By Jeff Razwick · December 22, 2016
Imagine walking through a hospital with windowless corridors lit only by artificial lights. Or, stepping into a study room surrounded by glass with heavy wire-mesh inserts.
Now picture walking through a healthcare center with long spans of glazed windows, filled with soft, soothing daylight. Or, imagine sitting in a classroom with bright, open windows that foster collaboration.
Would you rather spend your time in the first or second set of campuses?
For many people, the answer is easy — it’s typically more enjoyable to be on campuses with light, open spaces. Studies also show that access to daylight and views has a positive impact on student performance and can help expedite patient recovery (Center for Health Design, 2006). Given these benefits, design professionals focus on creating campuses that maximize light transfer and visual connectivity.
One major hurdle they face when developing these designs is how to create light, open spaces in areas with fire and life safety requirements. Standard fire-rated building materials, such as concrete and gypsum, block flames and shield non-burning parts of a campus from intense heat. However, their opaque form also limits light transfer and views.
Today, thanks to manufacturing advances, fire-rated glass systems are now a viable alternative to solid walls. Clear, sleek and high-performing, they are revolutionizing the way building teams can design code-driven spaces in campus facilities.
Why Fire-Rated Glass Systems?
Fire-rated glass systems can block the spread of flames and smoke (fire protection), as well as defend against the transfer of radiant and conductive heat (fire resistance). Fire-rated glass and frames that can serve as a barrier to heat are able to pass the test standards for solid walls. This makes it possible for building teams to meet fire ratings and have large expanses of glass in campuses, instead of being limited to smaller windows, borrowed lites and small view panes in doors.
Today, building teams can select from numerous fire-rated glazing system options such as door assemblies, transparent glass walls, curtain walls, silicone-glazed curtain walls and glass floors.
Design teams can use these advanced fire-rated glass systems to provide transparent fire protection in corridor walls, windows, doors, stairwells, elevator cores, interior separations, atriums and floors. They can also be specified in storefronts and exterior walls where shallow lot lines necessitate blocking a fire’s spread to adjacent buildings, as well as in applications with impact safety and bullet-resistant requirements
Make the Most of Your Fire-Rated Glass Systems
There are numerous ways design professionals can use fire-rated glazing systems to allow occupants to make the most of their campus environment while still providing protection from the threat of fire.
One of the primary ways fire-rated glazing systems can benefit campus design is through transparent compartmentation.
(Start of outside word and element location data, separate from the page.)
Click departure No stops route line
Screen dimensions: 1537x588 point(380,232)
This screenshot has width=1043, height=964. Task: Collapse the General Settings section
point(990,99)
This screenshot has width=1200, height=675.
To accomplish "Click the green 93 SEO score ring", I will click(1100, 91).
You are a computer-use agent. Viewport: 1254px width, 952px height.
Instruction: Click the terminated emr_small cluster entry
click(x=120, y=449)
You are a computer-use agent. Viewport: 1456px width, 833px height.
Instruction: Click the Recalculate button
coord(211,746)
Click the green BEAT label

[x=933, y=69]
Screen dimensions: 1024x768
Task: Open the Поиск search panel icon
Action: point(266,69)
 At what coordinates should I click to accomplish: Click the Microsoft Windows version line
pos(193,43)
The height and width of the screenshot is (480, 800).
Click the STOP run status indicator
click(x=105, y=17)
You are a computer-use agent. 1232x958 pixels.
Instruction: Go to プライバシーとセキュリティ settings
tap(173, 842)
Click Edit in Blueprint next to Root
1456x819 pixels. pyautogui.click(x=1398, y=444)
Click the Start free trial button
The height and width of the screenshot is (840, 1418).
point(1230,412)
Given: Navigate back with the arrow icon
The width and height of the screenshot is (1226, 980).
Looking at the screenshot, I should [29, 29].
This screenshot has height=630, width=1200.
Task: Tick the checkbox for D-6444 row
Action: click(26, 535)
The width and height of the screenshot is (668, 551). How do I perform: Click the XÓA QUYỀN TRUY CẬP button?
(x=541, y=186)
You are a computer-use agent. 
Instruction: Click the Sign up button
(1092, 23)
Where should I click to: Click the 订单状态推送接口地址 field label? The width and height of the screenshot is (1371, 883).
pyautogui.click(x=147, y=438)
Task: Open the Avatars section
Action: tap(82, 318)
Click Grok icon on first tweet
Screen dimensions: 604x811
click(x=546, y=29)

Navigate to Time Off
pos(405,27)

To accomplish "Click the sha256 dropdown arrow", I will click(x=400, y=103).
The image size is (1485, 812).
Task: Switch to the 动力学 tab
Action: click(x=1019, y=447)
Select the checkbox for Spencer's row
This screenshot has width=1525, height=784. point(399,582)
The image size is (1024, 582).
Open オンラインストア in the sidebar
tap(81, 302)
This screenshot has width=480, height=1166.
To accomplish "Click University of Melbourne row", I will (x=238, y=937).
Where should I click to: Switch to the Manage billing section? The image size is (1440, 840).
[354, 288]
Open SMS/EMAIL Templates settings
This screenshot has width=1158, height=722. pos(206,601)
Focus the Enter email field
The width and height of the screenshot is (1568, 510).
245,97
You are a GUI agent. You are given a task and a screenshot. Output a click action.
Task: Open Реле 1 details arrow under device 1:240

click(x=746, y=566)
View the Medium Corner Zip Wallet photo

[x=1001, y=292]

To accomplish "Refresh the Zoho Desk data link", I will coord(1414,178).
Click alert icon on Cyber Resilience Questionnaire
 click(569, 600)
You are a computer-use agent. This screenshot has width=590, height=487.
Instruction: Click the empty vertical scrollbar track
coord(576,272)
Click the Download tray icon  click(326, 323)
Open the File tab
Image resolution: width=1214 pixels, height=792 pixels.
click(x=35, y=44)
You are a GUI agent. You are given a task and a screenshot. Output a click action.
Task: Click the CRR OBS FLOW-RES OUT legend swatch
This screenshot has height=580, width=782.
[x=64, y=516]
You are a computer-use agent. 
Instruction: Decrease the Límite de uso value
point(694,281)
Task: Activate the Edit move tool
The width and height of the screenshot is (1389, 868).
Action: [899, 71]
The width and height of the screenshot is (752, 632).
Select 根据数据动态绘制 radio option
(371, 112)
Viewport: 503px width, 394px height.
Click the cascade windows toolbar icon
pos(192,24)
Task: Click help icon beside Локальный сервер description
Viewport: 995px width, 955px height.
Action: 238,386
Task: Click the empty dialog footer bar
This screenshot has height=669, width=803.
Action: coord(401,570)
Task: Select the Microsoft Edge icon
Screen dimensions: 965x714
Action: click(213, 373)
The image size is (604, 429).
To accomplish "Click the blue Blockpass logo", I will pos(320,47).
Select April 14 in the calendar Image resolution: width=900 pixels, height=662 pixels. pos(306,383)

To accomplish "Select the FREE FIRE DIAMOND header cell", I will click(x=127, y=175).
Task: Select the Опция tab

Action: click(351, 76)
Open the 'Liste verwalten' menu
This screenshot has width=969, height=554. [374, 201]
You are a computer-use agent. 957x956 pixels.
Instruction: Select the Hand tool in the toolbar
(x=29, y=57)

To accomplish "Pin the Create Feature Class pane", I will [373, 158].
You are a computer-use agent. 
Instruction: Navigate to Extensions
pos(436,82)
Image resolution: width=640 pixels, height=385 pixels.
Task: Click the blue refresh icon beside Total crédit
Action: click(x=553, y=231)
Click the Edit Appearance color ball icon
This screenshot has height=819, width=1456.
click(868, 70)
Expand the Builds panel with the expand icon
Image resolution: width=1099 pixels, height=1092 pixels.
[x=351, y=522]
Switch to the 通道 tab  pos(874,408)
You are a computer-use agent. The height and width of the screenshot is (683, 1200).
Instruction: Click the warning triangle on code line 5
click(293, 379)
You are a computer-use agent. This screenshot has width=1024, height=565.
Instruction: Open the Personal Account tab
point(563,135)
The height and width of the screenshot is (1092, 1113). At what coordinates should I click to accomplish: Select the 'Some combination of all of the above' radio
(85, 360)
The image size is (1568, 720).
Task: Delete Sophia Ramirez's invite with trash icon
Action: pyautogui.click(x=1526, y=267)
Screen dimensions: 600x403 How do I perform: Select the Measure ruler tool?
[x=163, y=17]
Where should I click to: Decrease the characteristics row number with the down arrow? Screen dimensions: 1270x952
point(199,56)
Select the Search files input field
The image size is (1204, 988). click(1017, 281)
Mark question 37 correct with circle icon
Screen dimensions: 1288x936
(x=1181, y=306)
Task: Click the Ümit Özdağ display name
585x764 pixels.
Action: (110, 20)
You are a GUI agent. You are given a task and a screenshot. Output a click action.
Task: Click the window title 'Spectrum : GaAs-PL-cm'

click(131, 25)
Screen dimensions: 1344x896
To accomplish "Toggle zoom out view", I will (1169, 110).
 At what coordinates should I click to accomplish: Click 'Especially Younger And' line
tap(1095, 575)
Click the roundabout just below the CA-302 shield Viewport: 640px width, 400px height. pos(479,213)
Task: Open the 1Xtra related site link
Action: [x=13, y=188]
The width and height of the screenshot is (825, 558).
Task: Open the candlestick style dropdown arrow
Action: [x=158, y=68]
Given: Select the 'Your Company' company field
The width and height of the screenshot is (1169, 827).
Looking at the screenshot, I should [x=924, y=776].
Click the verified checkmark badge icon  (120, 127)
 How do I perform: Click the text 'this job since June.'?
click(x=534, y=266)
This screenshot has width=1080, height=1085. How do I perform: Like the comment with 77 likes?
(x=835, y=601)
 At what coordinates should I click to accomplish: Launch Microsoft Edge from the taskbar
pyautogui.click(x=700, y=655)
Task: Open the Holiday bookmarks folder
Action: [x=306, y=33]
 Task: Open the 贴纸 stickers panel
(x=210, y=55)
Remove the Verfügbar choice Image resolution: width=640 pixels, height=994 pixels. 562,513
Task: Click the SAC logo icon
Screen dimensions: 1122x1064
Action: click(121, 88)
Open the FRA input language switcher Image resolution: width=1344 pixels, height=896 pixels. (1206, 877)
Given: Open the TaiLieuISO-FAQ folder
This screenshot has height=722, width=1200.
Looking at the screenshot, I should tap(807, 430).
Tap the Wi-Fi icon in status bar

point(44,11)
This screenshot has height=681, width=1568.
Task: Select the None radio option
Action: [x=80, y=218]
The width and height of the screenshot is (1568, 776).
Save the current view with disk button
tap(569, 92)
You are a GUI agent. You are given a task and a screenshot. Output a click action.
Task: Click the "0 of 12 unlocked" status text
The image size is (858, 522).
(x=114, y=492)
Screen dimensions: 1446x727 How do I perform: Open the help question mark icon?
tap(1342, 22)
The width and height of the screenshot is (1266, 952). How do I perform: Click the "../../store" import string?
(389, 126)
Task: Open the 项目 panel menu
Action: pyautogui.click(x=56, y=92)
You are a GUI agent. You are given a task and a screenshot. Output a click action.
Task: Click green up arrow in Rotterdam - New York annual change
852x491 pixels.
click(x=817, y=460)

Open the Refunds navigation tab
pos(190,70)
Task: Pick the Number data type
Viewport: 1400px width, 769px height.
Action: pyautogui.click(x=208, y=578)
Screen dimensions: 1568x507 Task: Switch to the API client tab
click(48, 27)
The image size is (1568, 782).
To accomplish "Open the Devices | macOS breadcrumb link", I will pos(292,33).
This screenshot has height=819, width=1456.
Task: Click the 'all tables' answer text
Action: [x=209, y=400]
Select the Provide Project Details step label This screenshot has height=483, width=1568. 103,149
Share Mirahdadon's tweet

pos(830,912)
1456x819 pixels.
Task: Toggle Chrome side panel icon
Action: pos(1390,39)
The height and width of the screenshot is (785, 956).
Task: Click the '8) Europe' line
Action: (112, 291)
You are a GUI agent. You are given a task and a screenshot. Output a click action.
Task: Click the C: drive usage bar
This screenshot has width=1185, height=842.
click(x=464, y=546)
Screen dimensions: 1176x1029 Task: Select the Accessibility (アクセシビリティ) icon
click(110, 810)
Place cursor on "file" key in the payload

The subdivision of buildings into spaces to help slow or stop the spread of fire provides occupants with time to exit the premises, and it also buys time for firefighters to arrive. Time is particularly valuable in healthcare facilities, as many take a “defend in place” approach to safeguard patients who are incapable of self-preservation.
Due to its transparent nature, fire-rated glazing is able to provide this level of protection without creating spaces that are dark, isolated and contrary to occupant wellbeing goals.
This is especially beneficial in modern campuses with expansive interior layouts, such as those created by a multistory atrium. According to the U.S. National Association of State Fire Marshals, these designs can create “a lack of compartmentation that would serve to limit fire spread to a smaller area, such as a room or a wing or a floor of a building.”
Fire-rated glazing is able to reduce the overall volume in campuses with these open layouts and still preserve the building team’s original design intent.
A case in point is Northwestern University’s Engineering Life Sciences Building infill. Flad Architects wanted to have a five-story central atrium to promote a collaborative learning environment and encourage interconnectivity with students and faculty. In implementing the infill design, a potential setback was satisfying the atrium’s two-hour fire separation code requirement without losing the campus’ sense of shared space.